** EXERCISE PROMPT **
Copy each of the entries below word for word, and leave out the pictures.
___ MATERIAL SHOWN
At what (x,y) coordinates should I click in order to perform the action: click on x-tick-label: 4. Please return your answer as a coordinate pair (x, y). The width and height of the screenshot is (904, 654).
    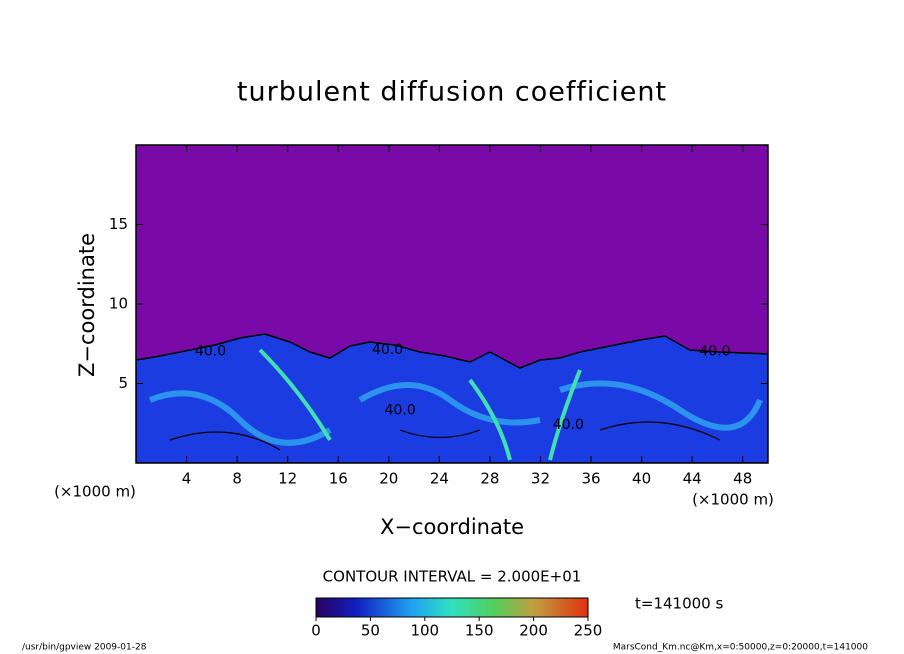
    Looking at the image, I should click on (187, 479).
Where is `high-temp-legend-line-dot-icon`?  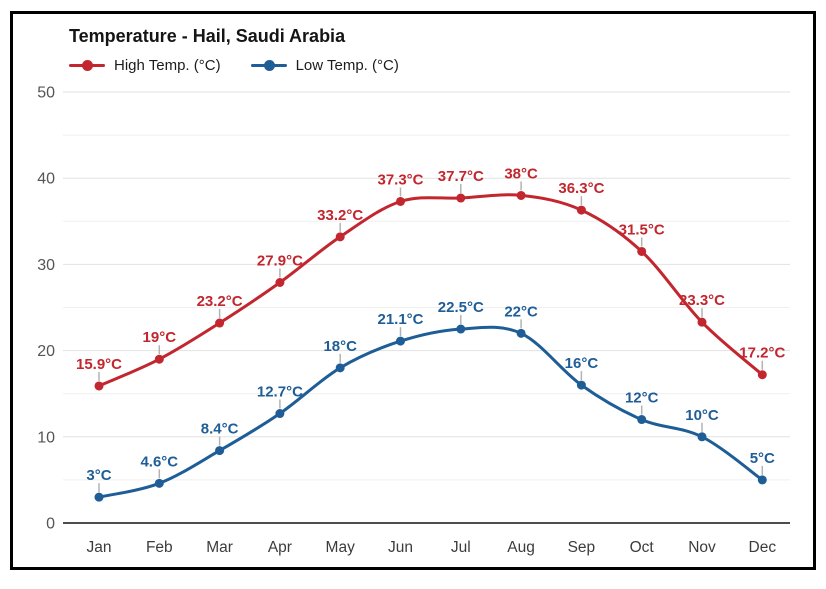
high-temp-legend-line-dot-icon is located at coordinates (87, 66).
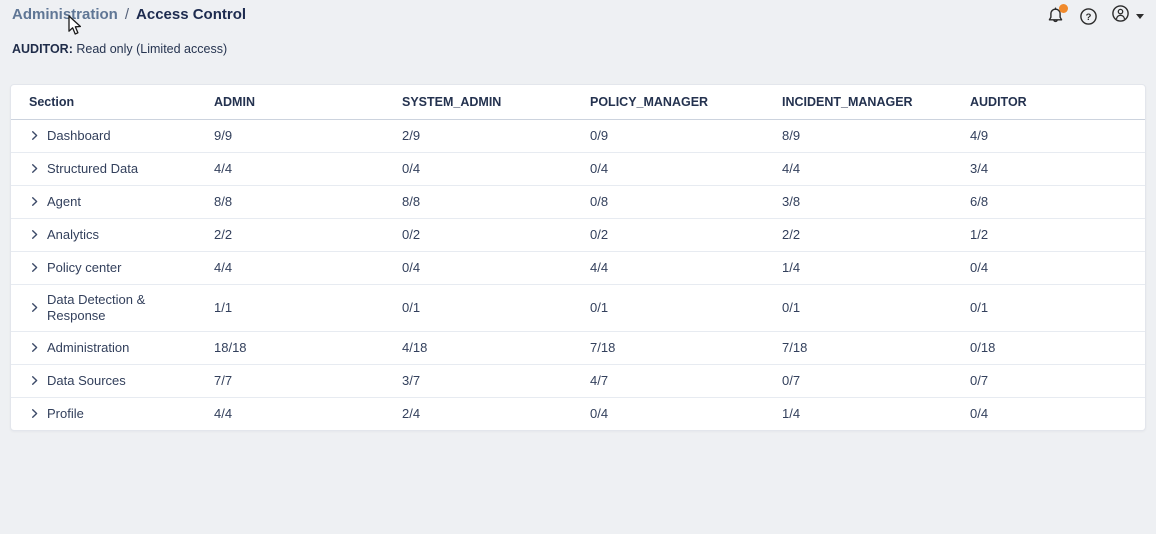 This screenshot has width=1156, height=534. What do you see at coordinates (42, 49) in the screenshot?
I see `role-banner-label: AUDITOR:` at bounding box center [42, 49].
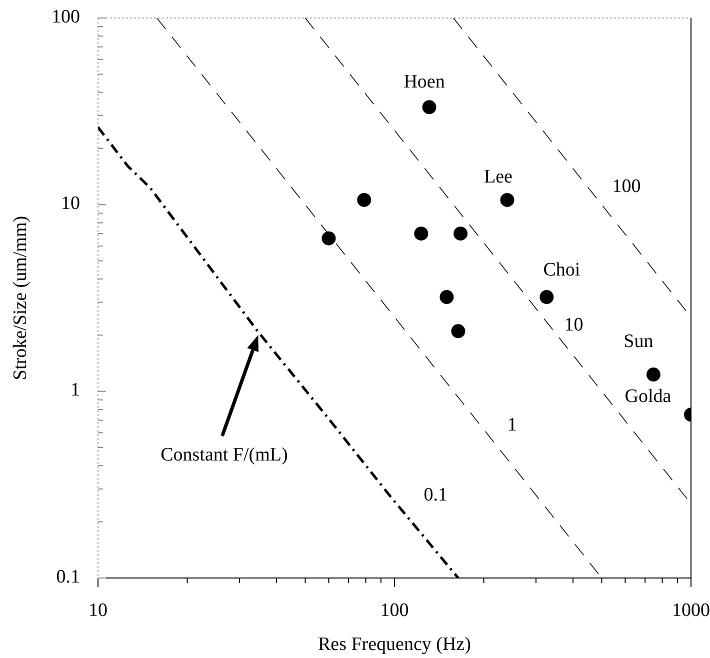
______
** SOLUTION TO THIS EXERCISE **
At what (x,y) coordinates should I click in order to perform the action: click on x-tick-label: 4. Please return your answer as a coordinate pair (x, y). The width and height of the screenshot is (904, 654).
    Looking at the image, I should click on (187, 479).
Where is `high-temp-legend-line-dot-icon`?  
high-temp-legend-line-dot-icon is located at coordinates (87, 66).
 This screenshot has width=1156, height=534. What do you see at coordinates (42, 49) in the screenshot?
I see `role-banner-label: AUDITOR:` at bounding box center [42, 49].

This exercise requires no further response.